» **REQUIREMENT**
Which lines in the records below contain the word "This"? Extract each of those lines in full.

START

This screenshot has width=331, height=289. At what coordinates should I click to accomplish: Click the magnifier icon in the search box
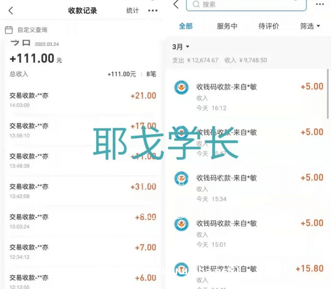[196, 4]
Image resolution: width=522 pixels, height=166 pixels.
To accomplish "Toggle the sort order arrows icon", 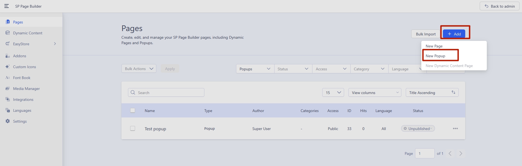I will tap(453, 92).
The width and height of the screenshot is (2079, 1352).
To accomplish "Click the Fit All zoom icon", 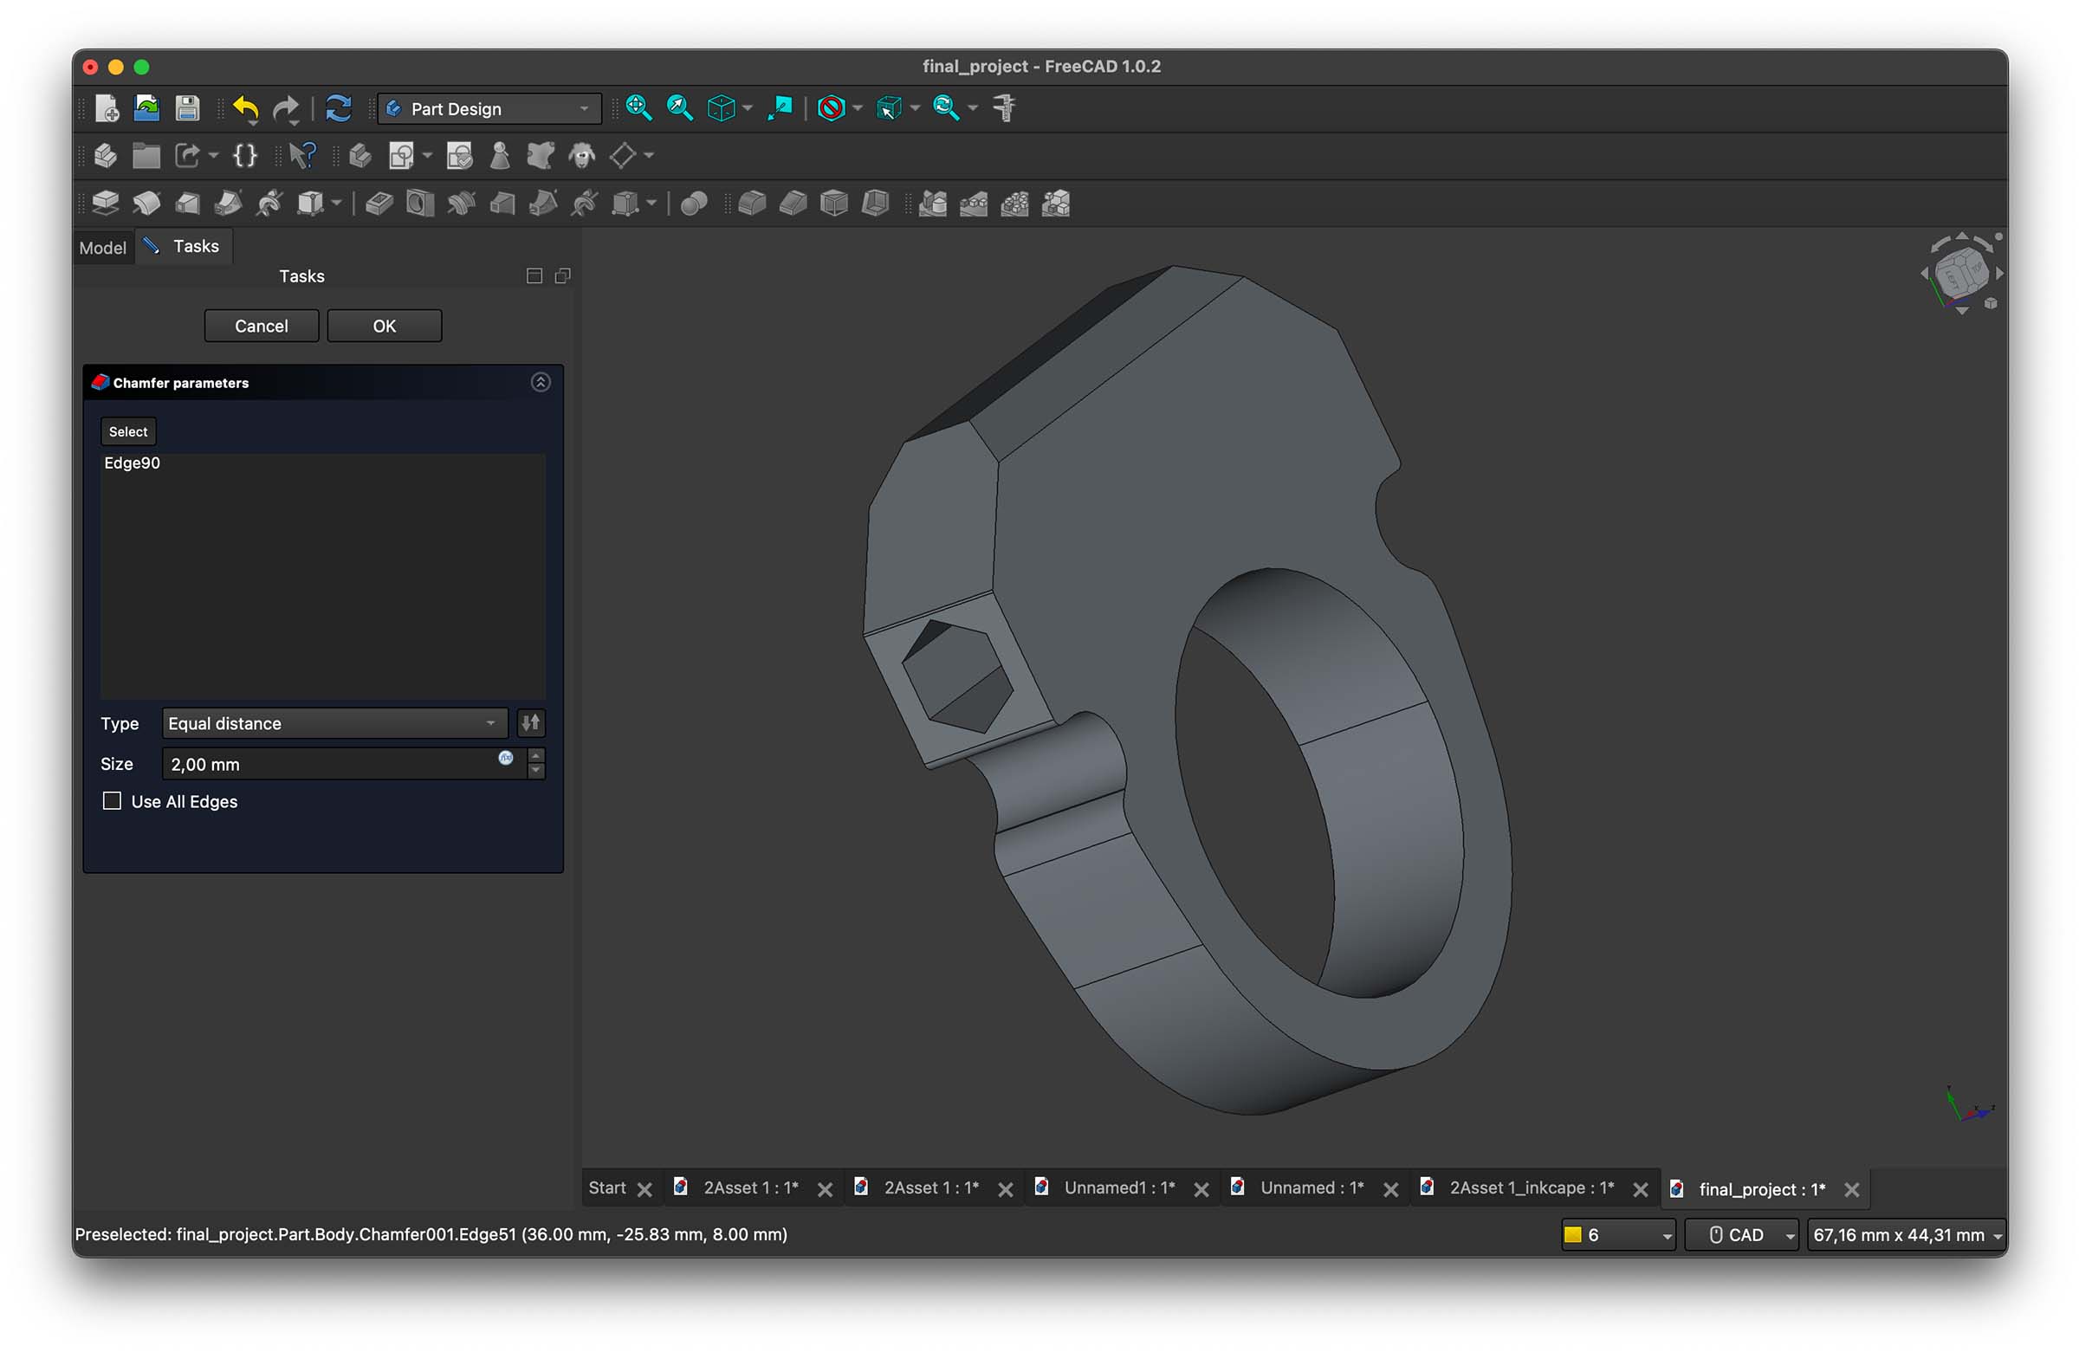I will point(639,108).
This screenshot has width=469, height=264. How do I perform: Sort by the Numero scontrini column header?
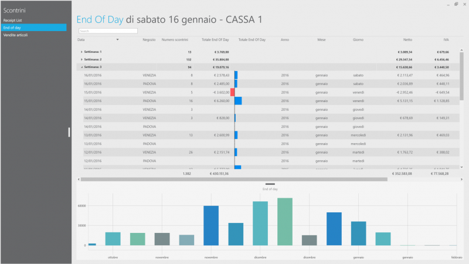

END

» **FINAL RESULT**
This screenshot has width=331, height=289. At what coordinates should I click to accomplish: Click the magnifier icon in the search box
This screenshot has width=469, height=264. How do I perform: Sort by the Numero scontrini column header?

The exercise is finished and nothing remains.